__Your goal__. Everything from the line holding "Click the Wrath" through the last line below is needed; please reproduce those lines exactly, adding nothing.

__Dataset records__.

-*-

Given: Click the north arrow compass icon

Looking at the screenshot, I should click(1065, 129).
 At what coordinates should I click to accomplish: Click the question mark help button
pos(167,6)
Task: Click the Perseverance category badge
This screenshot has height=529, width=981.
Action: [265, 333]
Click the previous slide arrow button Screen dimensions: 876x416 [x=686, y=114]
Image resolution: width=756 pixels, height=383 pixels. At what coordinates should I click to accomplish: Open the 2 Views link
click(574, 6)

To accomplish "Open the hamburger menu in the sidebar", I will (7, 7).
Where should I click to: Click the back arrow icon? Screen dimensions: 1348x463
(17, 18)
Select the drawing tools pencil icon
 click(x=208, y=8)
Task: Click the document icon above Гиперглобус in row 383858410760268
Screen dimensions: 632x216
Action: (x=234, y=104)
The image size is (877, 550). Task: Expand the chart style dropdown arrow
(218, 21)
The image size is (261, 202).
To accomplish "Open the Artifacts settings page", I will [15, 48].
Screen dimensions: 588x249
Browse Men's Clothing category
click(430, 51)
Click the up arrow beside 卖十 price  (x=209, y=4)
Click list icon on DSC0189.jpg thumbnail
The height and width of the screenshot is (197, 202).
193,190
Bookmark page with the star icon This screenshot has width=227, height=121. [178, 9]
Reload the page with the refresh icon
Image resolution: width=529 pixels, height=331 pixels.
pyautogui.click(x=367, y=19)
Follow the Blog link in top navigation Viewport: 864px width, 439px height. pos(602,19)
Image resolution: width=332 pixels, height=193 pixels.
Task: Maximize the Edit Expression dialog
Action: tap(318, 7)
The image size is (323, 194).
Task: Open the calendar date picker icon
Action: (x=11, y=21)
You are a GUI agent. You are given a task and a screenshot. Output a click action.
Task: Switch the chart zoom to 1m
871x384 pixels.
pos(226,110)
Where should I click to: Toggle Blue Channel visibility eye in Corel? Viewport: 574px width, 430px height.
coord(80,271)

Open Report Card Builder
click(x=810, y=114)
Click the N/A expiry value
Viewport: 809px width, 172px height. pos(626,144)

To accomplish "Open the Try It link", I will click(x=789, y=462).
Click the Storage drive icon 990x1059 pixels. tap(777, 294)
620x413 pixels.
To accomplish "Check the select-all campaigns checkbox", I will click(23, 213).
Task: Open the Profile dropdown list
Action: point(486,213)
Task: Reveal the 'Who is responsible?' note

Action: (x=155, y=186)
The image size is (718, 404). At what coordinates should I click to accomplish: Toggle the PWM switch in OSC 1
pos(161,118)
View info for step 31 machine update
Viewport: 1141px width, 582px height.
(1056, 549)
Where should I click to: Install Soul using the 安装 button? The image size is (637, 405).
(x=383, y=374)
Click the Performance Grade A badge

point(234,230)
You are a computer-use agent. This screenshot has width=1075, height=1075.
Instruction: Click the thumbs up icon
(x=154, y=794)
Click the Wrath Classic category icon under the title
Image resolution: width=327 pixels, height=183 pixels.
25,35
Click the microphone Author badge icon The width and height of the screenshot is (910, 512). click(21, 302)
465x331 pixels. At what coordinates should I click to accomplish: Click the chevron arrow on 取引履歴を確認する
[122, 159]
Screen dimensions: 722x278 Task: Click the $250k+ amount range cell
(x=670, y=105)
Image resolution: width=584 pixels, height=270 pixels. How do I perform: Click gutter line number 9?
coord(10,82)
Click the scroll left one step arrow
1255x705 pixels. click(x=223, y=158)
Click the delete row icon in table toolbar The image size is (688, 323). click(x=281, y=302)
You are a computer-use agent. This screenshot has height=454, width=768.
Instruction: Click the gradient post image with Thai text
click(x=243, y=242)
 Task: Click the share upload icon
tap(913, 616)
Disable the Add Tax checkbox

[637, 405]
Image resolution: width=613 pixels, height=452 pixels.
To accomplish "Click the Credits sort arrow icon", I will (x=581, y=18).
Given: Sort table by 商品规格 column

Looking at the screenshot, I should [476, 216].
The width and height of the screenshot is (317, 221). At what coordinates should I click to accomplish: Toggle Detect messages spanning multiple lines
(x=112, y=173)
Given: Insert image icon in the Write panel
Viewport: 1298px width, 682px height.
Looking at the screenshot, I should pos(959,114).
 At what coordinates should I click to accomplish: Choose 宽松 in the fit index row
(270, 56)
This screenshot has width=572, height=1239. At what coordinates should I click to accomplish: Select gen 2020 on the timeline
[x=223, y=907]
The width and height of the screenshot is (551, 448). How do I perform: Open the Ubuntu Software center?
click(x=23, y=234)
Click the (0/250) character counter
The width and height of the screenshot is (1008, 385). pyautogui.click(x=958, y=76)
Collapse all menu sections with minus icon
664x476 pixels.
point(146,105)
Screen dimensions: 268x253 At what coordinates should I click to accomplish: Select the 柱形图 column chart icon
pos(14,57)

-*-

__Written answer__.
Click the Wrath Classic category icon under the title
Image resolution: width=327 pixels, height=183 pixels.
25,35
Click the microphone Author badge icon The width and height of the screenshot is (910, 512). click(21, 302)
465x331 pixels. At what coordinates should I click to accomplish: Click the chevron arrow on 取引履歴を確認する
[122, 159]
Screen dimensions: 722x278 Task: Click the $250k+ amount range cell
(x=670, y=105)
Image resolution: width=584 pixels, height=270 pixels. How do I perform: Click gutter line number 9?
coord(10,82)
Click the scroll left one step arrow
1255x705 pixels. click(x=223, y=158)
Click the delete row icon in table toolbar The image size is (688, 323). click(x=281, y=302)
You are a computer-use agent. This screenshot has height=454, width=768.
Instruction: Click the gradient post image with Thai text
click(x=243, y=242)
 Task: Click the share upload icon
tap(913, 616)
Disable the Add Tax checkbox

[637, 405]
Image resolution: width=613 pixels, height=452 pixels.
To accomplish "Click the Credits sort arrow icon", I will (x=581, y=18).
Given: Sort table by 商品规格 column

Looking at the screenshot, I should [476, 216].
The width and height of the screenshot is (317, 221). At what coordinates should I click to accomplish: Toggle Detect messages spanning multiple lines
(x=112, y=173)
Given: Insert image icon in the Write panel
Viewport: 1298px width, 682px height.
Looking at the screenshot, I should pos(959,114).
 At what coordinates should I click to accomplish: Choose 宽松 in the fit index row
(270, 56)
This screenshot has width=572, height=1239. At what coordinates should I click to accomplish: Select gen 2020 on the timeline
[x=223, y=907]
The width and height of the screenshot is (551, 448). How do I perform: Open the Ubuntu Software center?
click(x=23, y=234)
Click the (0/250) character counter
The width and height of the screenshot is (1008, 385). pyautogui.click(x=958, y=76)
Collapse all menu sections with minus icon
664x476 pixels.
point(146,105)
Screen dimensions: 268x253 At what coordinates should I click to accomplish: Select the 柱形图 column chart icon
pos(14,57)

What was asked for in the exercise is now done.